**Textauszug:**
—————

Noch dankbarer wäre ich, wenn jemand diese Diagnose widerlegte. Bislang muß ich sie für zutreffend halten, aber ich arbeite jetzt selbst an ihrer Verbesserung. Glücklicherweise habe ich Wam Kat kennengelernt, noch nicht persönlich, aber im Internet. Wam Kat ist ein alter Friedensaktivist und hat die legendäre Mailbox "Zamir" mitgegründet, die im Bosnienkrieg sehr aktiv war. Zamir war eine jener Hoffnungen des Internet. Heute sucht Wam Kat über das Web "Balkan Sunflowers". Darunter versteht er freiwillige Helfer für die Flüchtlingslager und seit gestern ist er auf dem Weg nach Jugoslawien, um dort wenn irgend möglich auch Zamir wiederaufzubauen. "Zamir" heißt übersetzt "Für den Frieden". Die Version 1.0 brach zusammen, als die Soros-Stiftung nach fünf Jahren ihre Unterstützung einstellte, aber Wam Kat ist so unbändig optimistisch, daß er glaubt, für das Kosovo die Version 2.0 zum Laufen zu bringen.
Nur stellte sich plötzlich heraus, daß sein eigener Laptop noch immer an einem bosnischen Kriegsschaden litt. Ich wollte ihm mein altes Notebook anbieten, aber das hätte nicht genützt, weil der Akku tot ist. Akkus hatten sich im Bosnienkrieg als überlebenswichtig erwiesen, weil es auch in Sarajevo fast nie möglich war, gleichzeitig eine funktionierende Telefonleitung und Strom aus der Steckdose zu organisieren. Bei der Zeitung, für die ich unter anderem arbeite und die eine der ärmsten in ganz Deutschland ist, habe ich schließlich einen alten "Compaq Aero" aufgetrieben, sogar mit einem zweiten, funktionstüchtigen Akku. Das Rechnerchen hat nur DOS und Windows 3.1 drauf, aber Wam Kat ist das völlig egal. Zamir ist Low-Tech, kann nur Low-Tech sein, sonst stürzt es ab wie ein Apache-Hubschrauber.

—————

**Fragen:**
1. Was heißt „Zamir“ übersetzt laut dem Textauszug über Wam Kat?
2. Übersetzen Sie aus dem Textauszug über Wam Kat den Satz „Das Rechnerchen hat nur DOS und Windows 3.1 drauf, aber Wam Kat ist das völlig egal.“ ins Englische.
3. Schreiben Sie den Textauszug über Wam Kat und die Mailbox Zamir im Anschluss an seinen letzten Satz weiter.

**Gesammelte Daten:**
—————

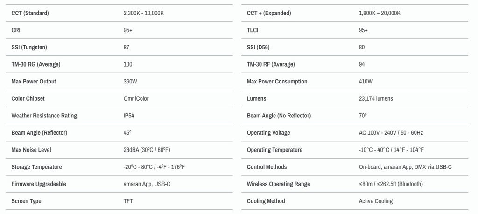Click the Beam Angle (No Reflector) label
The image size is (478, 214).
click(x=279, y=116)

—————

**Lösungen:**
1. „Zamir“ heißt übersetzt „Für den Frieden“.

2. The little computer only has DOS and Windows 3.1 on it, but Wam Kat doesn't care at all.

3.
Zur Sicherheit habe ich noch einen Virenscanner darüber laufen lassen. Alles sauber, Wam Kat ist damit abgereist und jetzt warte ich auf seine Berichte. Nicht auf die Wahrheit über den Krieg übrigens, die komplexer ist als die Perspektive von Augenzeugen, aber doch auf Berichte, die so unbestechlich sind, daß ich ihnen mindestens ebenso vertrauen kann wie den Nachrichten von CNN. Offenbar muß man noch einmal von vorne anfangen, ganz unten bei den Graswurzeln, mit Leuten, die mit einer lächerlichen, alten Dose losziehen und allen Ernstes daran glauben, daß sie damit etwas ausrichten können. Wahrscheinlich ist diese Art von Wahnsinn das einzige, was uns wirklich weiter hilft.